◆ Short exercise
Reproduce the following lines verbatim, keeping every character and line break unchanged.

◆ Dataset records
********************

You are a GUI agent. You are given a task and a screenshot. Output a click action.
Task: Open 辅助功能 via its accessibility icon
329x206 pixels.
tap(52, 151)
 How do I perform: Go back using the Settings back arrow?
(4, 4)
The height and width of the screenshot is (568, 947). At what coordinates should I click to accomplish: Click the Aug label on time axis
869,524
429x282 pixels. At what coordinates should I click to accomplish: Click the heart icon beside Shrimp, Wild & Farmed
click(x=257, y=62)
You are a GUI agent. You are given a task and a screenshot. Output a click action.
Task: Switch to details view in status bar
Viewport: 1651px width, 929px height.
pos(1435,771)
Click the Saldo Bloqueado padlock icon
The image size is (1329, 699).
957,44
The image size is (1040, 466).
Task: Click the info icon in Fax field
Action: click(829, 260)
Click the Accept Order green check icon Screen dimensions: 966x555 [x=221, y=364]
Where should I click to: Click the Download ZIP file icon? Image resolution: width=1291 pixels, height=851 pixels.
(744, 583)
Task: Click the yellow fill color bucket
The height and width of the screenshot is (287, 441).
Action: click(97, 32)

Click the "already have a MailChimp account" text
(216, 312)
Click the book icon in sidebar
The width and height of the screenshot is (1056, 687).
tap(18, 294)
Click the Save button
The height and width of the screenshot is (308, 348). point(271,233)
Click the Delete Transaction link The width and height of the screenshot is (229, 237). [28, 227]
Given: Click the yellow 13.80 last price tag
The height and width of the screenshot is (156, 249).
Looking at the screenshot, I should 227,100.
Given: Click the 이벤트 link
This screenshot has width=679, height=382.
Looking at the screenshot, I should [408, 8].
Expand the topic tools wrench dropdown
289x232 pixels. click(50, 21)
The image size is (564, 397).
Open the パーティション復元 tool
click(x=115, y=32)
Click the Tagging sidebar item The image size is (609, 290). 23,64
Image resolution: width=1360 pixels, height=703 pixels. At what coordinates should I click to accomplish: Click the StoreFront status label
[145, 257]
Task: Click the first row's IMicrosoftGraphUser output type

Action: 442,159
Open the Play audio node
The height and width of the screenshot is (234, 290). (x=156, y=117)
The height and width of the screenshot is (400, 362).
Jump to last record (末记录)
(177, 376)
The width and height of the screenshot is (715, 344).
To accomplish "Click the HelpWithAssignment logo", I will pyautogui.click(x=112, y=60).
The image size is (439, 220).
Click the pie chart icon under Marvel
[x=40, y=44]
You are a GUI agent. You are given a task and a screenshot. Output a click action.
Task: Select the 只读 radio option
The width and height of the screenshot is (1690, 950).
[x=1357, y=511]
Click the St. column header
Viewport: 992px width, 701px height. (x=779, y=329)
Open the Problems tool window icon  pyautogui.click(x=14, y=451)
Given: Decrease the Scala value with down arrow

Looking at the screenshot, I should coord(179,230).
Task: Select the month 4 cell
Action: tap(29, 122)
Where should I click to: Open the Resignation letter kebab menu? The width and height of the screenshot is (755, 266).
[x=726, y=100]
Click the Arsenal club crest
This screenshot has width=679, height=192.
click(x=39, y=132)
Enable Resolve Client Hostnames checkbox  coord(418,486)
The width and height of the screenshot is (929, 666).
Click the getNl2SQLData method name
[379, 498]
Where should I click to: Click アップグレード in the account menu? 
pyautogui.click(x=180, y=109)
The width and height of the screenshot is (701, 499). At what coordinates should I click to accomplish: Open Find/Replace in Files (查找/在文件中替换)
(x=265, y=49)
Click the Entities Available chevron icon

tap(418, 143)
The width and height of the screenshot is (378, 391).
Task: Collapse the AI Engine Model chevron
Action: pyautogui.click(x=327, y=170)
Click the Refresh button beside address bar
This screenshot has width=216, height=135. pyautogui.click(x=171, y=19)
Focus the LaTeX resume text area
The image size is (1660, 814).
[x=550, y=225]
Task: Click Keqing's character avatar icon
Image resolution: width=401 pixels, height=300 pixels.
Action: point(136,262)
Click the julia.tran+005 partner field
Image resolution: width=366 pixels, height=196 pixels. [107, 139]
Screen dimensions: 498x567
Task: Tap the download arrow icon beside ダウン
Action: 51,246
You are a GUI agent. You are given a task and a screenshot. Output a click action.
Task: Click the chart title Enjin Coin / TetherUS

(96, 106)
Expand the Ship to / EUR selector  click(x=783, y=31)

********************

◆ Task response
You are a GUI agent. You are given a task and a screenshot. Output a click action.
Task: Open 辅助功能 via its accessibility icon
329x206 pixels.
tap(52, 151)
 How do I perform: Go back using the Settings back arrow?
(4, 4)
The height and width of the screenshot is (568, 947). At what coordinates should I click to accomplish: Click the Aug label on time axis
869,524
429x282 pixels. At what coordinates should I click to accomplish: Click the heart icon beside Shrimp, Wild & Farmed
click(x=257, y=62)
You are a GUI agent. You are given a task and a screenshot. Output a click action.
Task: Switch to details view in status bar
Viewport: 1651px width, 929px height.
pos(1435,771)
Click the Saldo Bloqueado padlock icon
The image size is (1329, 699).
957,44
The image size is (1040, 466).
Task: Click the info icon in Fax field
Action: click(829, 260)
Click the Accept Order green check icon Screen dimensions: 966x555 [x=221, y=364]
Where should I click to: Click the Download ZIP file icon? Image resolution: width=1291 pixels, height=851 pixels.
(744, 583)
Task: Click the yellow fill color bucket
The height and width of the screenshot is (287, 441).
Action: click(97, 32)

Click the "already have a MailChimp account" text
(216, 312)
Click the book icon in sidebar
The width and height of the screenshot is (1056, 687).
tap(18, 294)
Click the Save button
The height and width of the screenshot is (308, 348). point(271,233)
Click the Delete Transaction link The width and height of the screenshot is (229, 237). [28, 227]
Given: Click the yellow 13.80 last price tag
The height and width of the screenshot is (156, 249).
Looking at the screenshot, I should 227,100.
Given: Click the 이벤트 link
This screenshot has width=679, height=382.
Looking at the screenshot, I should [408, 8].
Expand the topic tools wrench dropdown
289x232 pixels. click(50, 21)
The image size is (564, 397).
Open the パーティション復元 tool
click(x=115, y=32)
Click the Tagging sidebar item The image size is (609, 290). 23,64
Image resolution: width=1360 pixels, height=703 pixels. At what coordinates should I click to accomplish: Click the StoreFront status label
[145, 257]
Task: Click the first row's IMicrosoftGraphUser output type

Action: 442,159
Open the Play audio node
The height and width of the screenshot is (234, 290). (x=156, y=117)
The height and width of the screenshot is (400, 362).
Jump to last record (末记录)
(177, 376)
The width and height of the screenshot is (715, 344).
To accomplish "Click the HelpWithAssignment logo", I will pyautogui.click(x=112, y=60).
The image size is (439, 220).
Click the pie chart icon under Marvel
[x=40, y=44]
You are a GUI agent. You are given a task and a screenshot. Output a click action.
Task: Select the 只读 radio option
The width and height of the screenshot is (1690, 950).
[x=1357, y=511]
Click the St. column header
Viewport: 992px width, 701px height. (x=779, y=329)
Open the Problems tool window icon  pyautogui.click(x=14, y=451)
Given: Decrease the Scala value with down arrow

Looking at the screenshot, I should coord(179,230).
Task: Select the month 4 cell
Action: tap(29, 122)
Where should I click to: Open the Resignation letter kebab menu? The width and height of the screenshot is (755, 266).
[x=726, y=100]
Click the Arsenal club crest
This screenshot has width=679, height=192.
click(x=39, y=132)
Enable Resolve Client Hostnames checkbox  coord(418,486)
The width and height of the screenshot is (929, 666).
Click the getNl2SQLData method name
[379, 498]
Where should I click to: Click アップグレード in the account menu? 
pyautogui.click(x=180, y=109)
The width and height of the screenshot is (701, 499). At what coordinates should I click to accomplish: Open Find/Replace in Files (查找/在文件中替换)
(x=265, y=49)
Click the Entities Available chevron icon

tap(418, 143)
The width and height of the screenshot is (378, 391).
Task: Collapse the AI Engine Model chevron
Action: pyautogui.click(x=327, y=170)
Click the Refresh button beside address bar
This screenshot has width=216, height=135. pyautogui.click(x=171, y=19)
Focus the LaTeX resume text area
The image size is (1660, 814).
[x=550, y=225]
Task: Click Keqing's character avatar icon
Image resolution: width=401 pixels, height=300 pixels.
Action: point(136,262)
Click the julia.tran+005 partner field
Image resolution: width=366 pixels, height=196 pixels. [107, 139]
Screen dimensions: 498x567
Task: Tap the download arrow icon beside ダウン
Action: 51,246
You are a GUI agent. You are given a task and a screenshot. Output a click action.
Task: Click the chart title Enjin Coin / TetherUS

(96, 106)
Expand the Ship to / EUR selector  click(x=783, y=31)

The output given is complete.